That passage spoke to me like no other passage had to that point, and profoundly affected my life. As a workaholic, I had tried to earn my father’s love over the years (and now I realize, indirectly God’s love as well). When I read the words in that passage that I was precious and honored in God’s sight because God loved me (and not because of anything I had done), something shifted inside of me. God’s love became a gift freely given, not earned. My spirit was set free to soar like an eagle into the arms of a loving God. The first reading today started to be fulfilled in me that day – I was now becoming a light to the nations, able to spread the Good News that God’s love is freely given and does not need to be earned.

Turning to the Gospel, we see that the passion of Jesus has already begun. Judas, who will betray him, takes the bread and sets out to do so. Peter, who will deny Jesus, promises to do just the opposite. And we know that a short while after Jesus spoke these words he was arrested by the religious authorities. All the disciples ran away and abandoned him out of fear for their own lives.

These three realities – betrayal, denial and abandonment – underline the deepest suffering of Jesus during what we call his “passion” or more accurately, his “passivity.” The Latin word is passio, which means “being done unto” so everything was done to him. It was not the physical suffering he would endure that pained him the most. It was the fact that during these last hours on earth, he would be alone. He would have to face death and make the moral decision to be faithful to the Father’s will, alone. He would indeed, be a stone’s throw away from anyone. That, more than the physical suffering, was truly his “passion” or passio.

In doing so, Jesus sets an example for us. There will come a time in our lives when we will enter our own passivity as well; we will suffer in a way that no one else can really understand or appreciate. Our pain is really only our pain. The greatest suffering will be our own death, and there we will be alone.
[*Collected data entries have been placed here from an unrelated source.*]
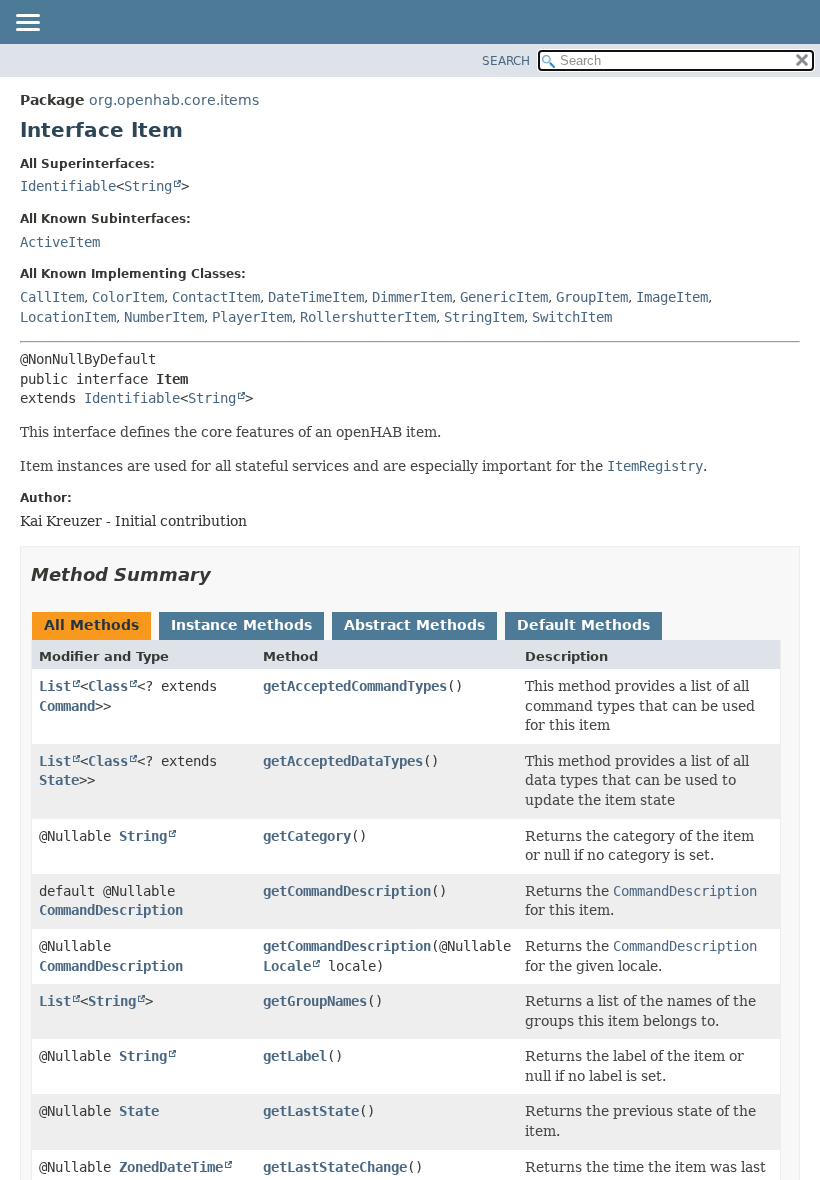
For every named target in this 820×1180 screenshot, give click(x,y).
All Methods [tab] (91, 625)
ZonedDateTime (171, 1167)
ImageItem (672, 297)
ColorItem (128, 297)
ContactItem (216, 297)
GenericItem (504, 297)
Even with people holding our hand, we will be a stone’s throw away from anyone.

The challenge for us is to go through our suffering the way Jesus did – without bitterness or resentment, forgiving all those who have hurt us or are hurting us in any way. In this way, our suffering connects with the suffering of Jesus and becomes redemptive.
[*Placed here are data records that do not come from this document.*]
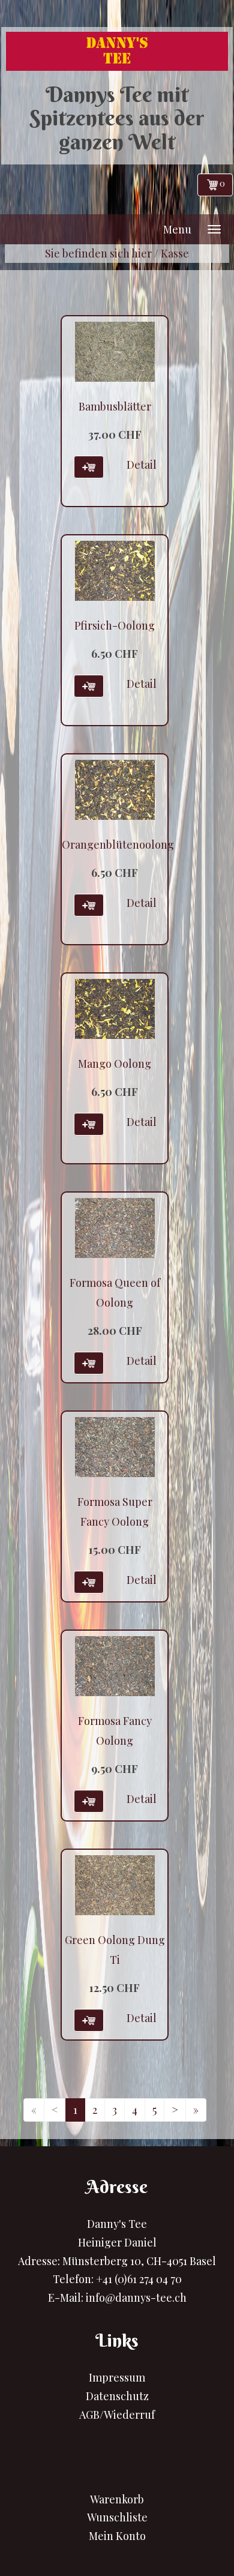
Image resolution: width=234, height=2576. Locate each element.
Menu (177, 229)
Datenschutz (117, 2396)
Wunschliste (117, 2517)
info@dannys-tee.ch (136, 2297)
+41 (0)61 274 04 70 (139, 2279)
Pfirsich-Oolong (114, 625)
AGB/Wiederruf (117, 2414)
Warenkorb (117, 2499)
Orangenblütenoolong (118, 844)
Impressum (117, 2377)
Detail (142, 464)
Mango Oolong (114, 1063)
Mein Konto (117, 2536)
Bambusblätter (115, 406)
There is another important element in the gospel. When Judas takes the bread and immediately went out, the Gospel adds: “it was dark.” This “darkness” symbolizes that Judas stepped out of the circle of those who understand the mystery of the Kingdom of God, which is the value of the brokenness of Jesus on the Cross. That mystery of growth and freedom coming not from power and control, but out of failure, weakness and brokenness, lived out by a suffering Messiah, was what Judas could not understand or accept, and for that reason he betrayed Jesus.

Those who perhaps best understand this mystery of brokenness are members of A.A., who at every meeting begin by stating their name and professing they are alcoholics, powerless over that chemical in their lives. In their shared brokenness, they find daily sobriety and serenity.

The Eucharist is a gift coming to us through the brokenness of Jesus on the Cross, symbol of God’s great love for us, who wants to forgive and heal us, and make us a light to the nations, proclaiming the mystery of the Kingdom – that it is through humility and powerlessness that we access the power of love to heal our broken world.